▸ Assignment: Please output exactly the lines from the one containing "Given: Click the Macromedia FlashPaper logo" through the end of the records below, leaving out any pictures.

Dataset records START

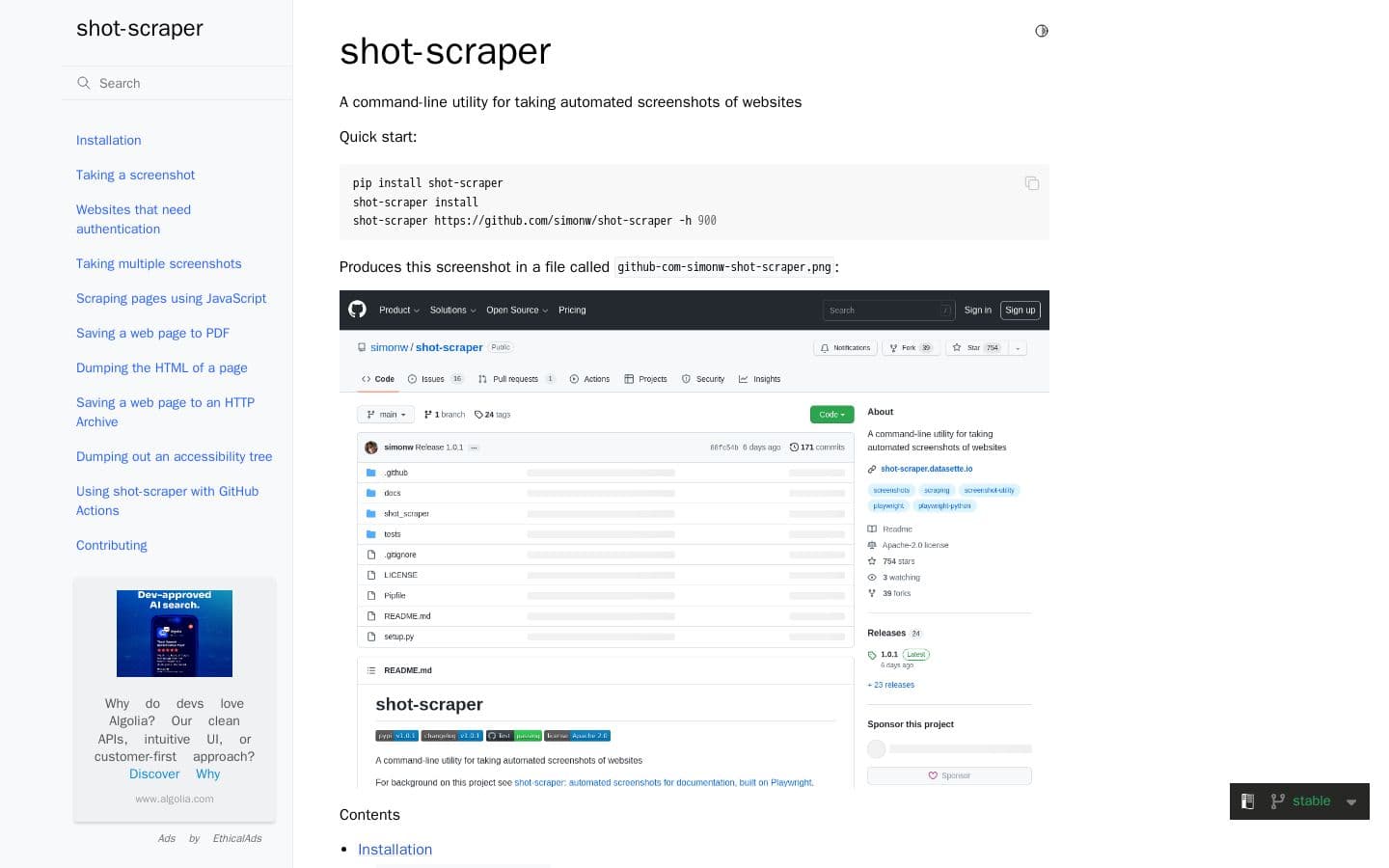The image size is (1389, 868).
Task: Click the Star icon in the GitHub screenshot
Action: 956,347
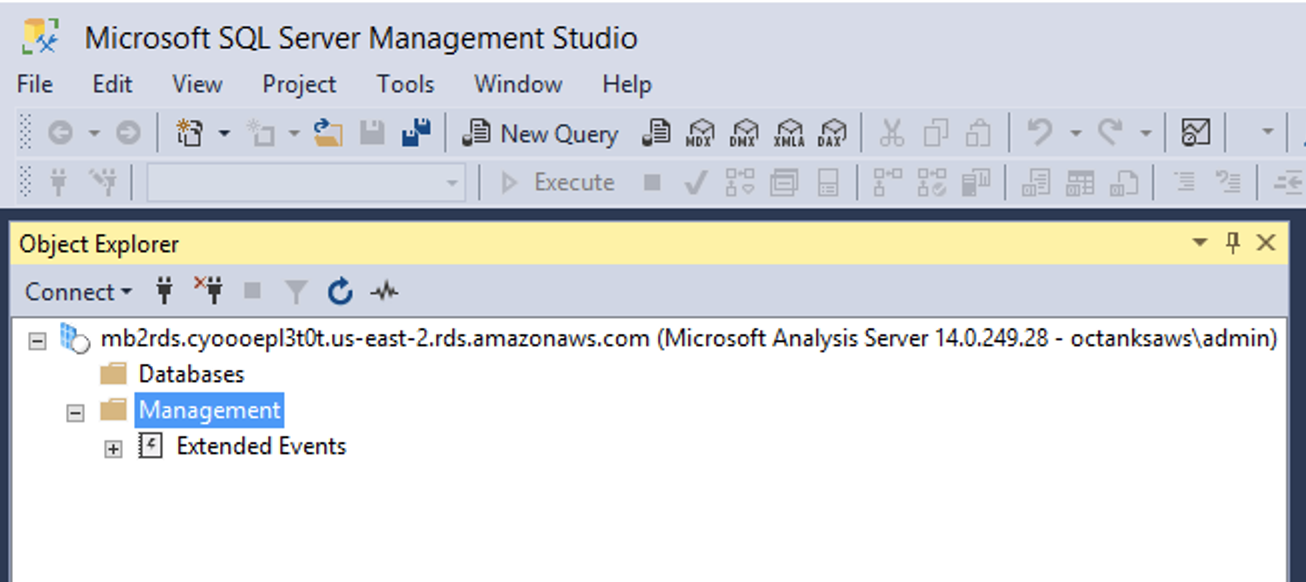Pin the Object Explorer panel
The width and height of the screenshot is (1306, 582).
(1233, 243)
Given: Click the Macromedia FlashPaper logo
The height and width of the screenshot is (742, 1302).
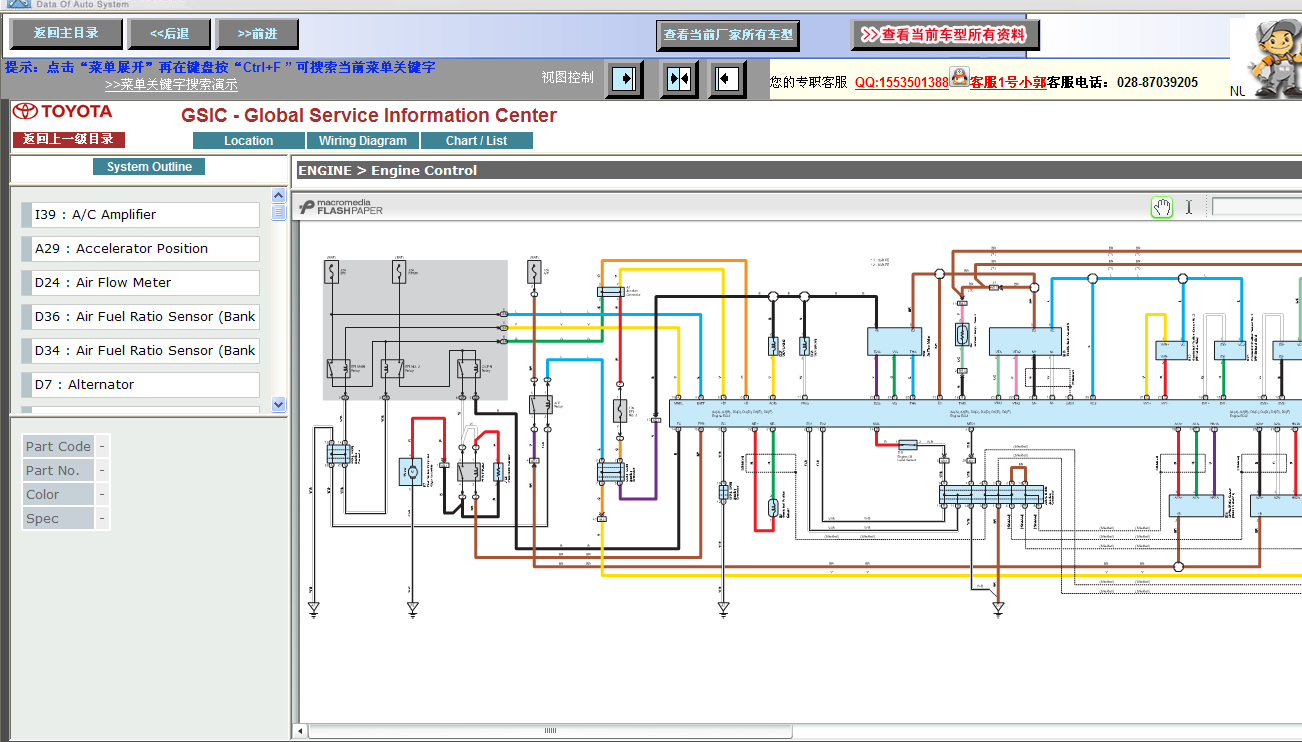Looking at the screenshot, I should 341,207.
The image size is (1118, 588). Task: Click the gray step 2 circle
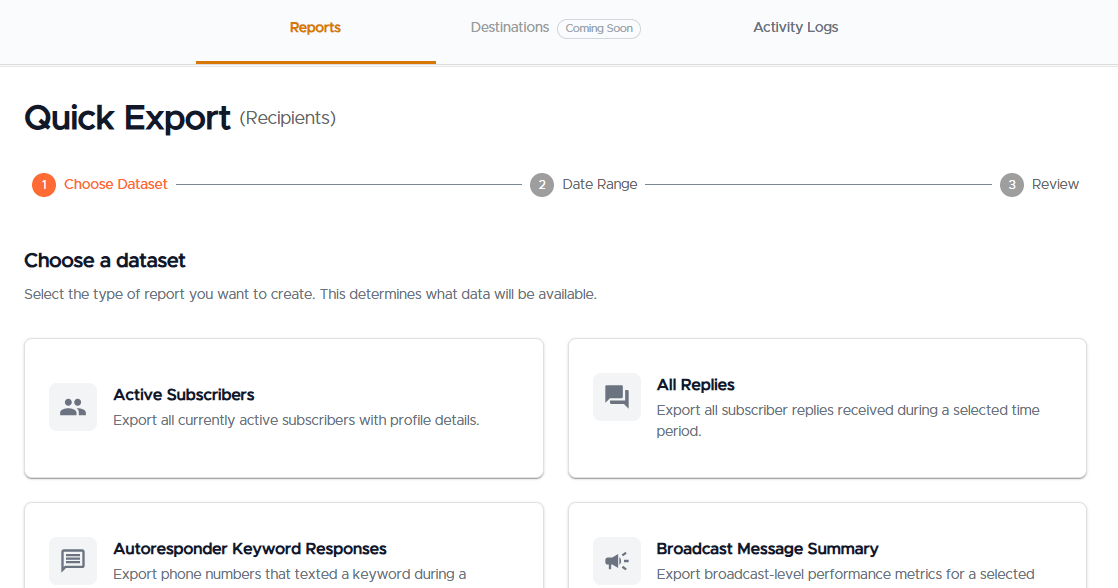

Dataset records END

▸ Answer to the problem:
Given: Click the Macromedia FlashPaper logo
The height and width of the screenshot is (742, 1302).
Looking at the screenshot, I should 341,207.
The image size is (1118, 588). Task: Click the gray step 2 circle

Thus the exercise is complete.